Понимание пришло внезапно. Мать вдруг прижала руки ко рту, тихо вскрикнув. Девочка переводила взгляд с одной женщины на другую, видела и потрясение матери, и надменную уверенность хозяйки. А старушка между тем продолжала.
– И Степан тут, головой качает. Говорит, это он сгубил, он, знаешь ты его, Галка, знаешь. Говорит, Игнат.
Девочка теперь не отрывала взгляд от матери. Мама мотала головой, закусив кулак, ужас и страх сочились из глаз вместе со слезами.
– Плодоизгнаний много, у каждой в роду, считай. Убийства, болезни, внезапные смерти, всего хватает. Эта ноша всегда на вас, такие несчастья вечно будут происходить. В вашем роду не рождаются чистые душой, и дочка твоя неспроста умирает, душа у неё грязная. Наперёд говорю: скоро умрёт.
– Ей семь лет! – прошептала мать. – Она ничего плохого сделать никому не успела!
– Душе не семь! Душа вечна. У неё душа в пороках прошлую жизнь прожила. А, не веришь, – заключила старушка, заметив нечто, промелькнувшее во взгляде матери. – До своих лет дожила, а всё не веришь. Пятеро у тебя умерли, одна ты теперь. Троих детей война забрала, не придут, даже не жди. Четвёртый внезапно заболел, да и умер. А пятый – муж. Знаю твою скорбь, знаю. Где это видано, чтобы столько гадких событий в одном роду?
– Время такое, всем плохо…
– Время всегда одно, – сурово перебила знахарка. – Но все как-то живут. А если души запятнаны, надеяться на хорошее нечего.
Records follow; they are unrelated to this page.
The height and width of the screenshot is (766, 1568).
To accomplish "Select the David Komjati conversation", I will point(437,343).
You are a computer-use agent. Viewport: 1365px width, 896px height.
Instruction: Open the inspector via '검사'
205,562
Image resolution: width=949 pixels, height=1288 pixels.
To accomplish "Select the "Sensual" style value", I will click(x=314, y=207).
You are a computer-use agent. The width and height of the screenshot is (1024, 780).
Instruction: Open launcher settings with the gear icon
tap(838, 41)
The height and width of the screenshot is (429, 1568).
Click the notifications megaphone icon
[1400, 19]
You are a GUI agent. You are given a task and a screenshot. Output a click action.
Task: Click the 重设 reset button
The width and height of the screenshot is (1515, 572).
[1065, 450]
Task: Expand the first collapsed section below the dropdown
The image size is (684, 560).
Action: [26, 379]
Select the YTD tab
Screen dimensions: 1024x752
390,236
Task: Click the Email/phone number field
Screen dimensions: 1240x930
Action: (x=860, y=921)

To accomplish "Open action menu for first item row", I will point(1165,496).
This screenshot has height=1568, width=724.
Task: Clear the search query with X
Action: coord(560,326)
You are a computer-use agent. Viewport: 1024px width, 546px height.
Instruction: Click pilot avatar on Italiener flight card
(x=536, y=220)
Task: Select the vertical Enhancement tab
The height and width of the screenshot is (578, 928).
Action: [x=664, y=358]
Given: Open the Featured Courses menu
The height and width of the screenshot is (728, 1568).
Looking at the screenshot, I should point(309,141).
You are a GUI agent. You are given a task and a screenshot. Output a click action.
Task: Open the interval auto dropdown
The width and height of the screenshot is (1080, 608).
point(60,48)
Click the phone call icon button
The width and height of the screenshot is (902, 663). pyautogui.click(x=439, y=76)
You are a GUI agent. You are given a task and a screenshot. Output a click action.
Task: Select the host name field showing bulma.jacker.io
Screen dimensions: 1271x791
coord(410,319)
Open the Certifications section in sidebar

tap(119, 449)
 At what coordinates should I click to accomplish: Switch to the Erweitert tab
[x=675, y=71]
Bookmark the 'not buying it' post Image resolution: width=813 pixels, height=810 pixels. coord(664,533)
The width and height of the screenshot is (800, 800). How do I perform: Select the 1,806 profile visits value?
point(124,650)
– Что же нам делать? Смерти одна за одной, всех похоронили, только вдвоём и остались. Если и доченьку заберет, зачем мне… – она уткнулась в рукав. Завыла, запричитала.
– Все умирают.
– Помогите нам! Помогите, умоляю! – горячо затараторила мать. – Я на всё готова, чтобы дочь жила! Она ещё такая маленькая, жизни не видела…
– Она своё отжила. Как зовут тебя? – обратилась она к девочке.
– Ася.
– Ася, Ася… Каждый день тебя к смерти приближает. Да ты знаешь всё и так. Думаешь, несправедливо? Не бывает несчастий без причины. Мать твоя на злую судьбу грешит. Думает, сглазили. Зло делается самими людьми, а не судьбой. Зависть да сглазы появляются, когда есть чему завидовать, а если всегда одни несчастья – сами виноваты. Как жили – то и заслужили. Не рождаются в вашем роду чистые душой, – еще раз повторила хозяйка и вздохнула. – А ну-ка, ешьте! Завтра будем разговаривать.
– Вы нам поможете? – умоляюще спросила Галина.
– Бог поможет, – сказала как отрезала хозяйка дома, и никто этой ночью больше не посмел заводить с ней разговор.
Путники давно не ели горячей пищи, в дороге питались только тем, что находили по пути – ягоды, коренья, траву. После добротного ужина многодневная усталость тяжким бременем опустилась на их измученные тела. От переживаний и потрясений разум затуманился, сил не было даже думать. Помывшись и переодевшись в чистые, не по размеру, сорочки, выданные хозяйкой, мать с дочерью легли на охапки увядшей травы, разложенной прямо поверх земляного пола и застеленной грубым домотканым полотном. Обнимая друг друга, тут же уснули.
Едва рассвело, Галина открыла глаза. Хозяйка уже не спала.
– Не буди ребёнка, пускай спит. Ей силы понадобятся, – вполголоса предупредила ведунья, стоя к ним спиной возле печи.
Галина вздрогнула: будто женщина затылком увидела, что она проснулась.
– Как вас зовут?
– Кто зовёт? Глушь такая, белку не увидишь. Бабой Верой зови.
– А по отчеству?
– Я женщина простая, не важничаю. Бабой Верой зови.
– Давайте помогу, – подскочила Галина, увидев, что хозяйка начала затапливать печь.
Не обращая внимания на предложение, баба Вера продолжила свое занятие.
– Жалко твою дочку, – спустя какое-то время сказала она. – Умная она, сострадающая, покорная. Ошибок понаделала в прошлой жизни, теперь болеет. Скорая смерть научила доброте.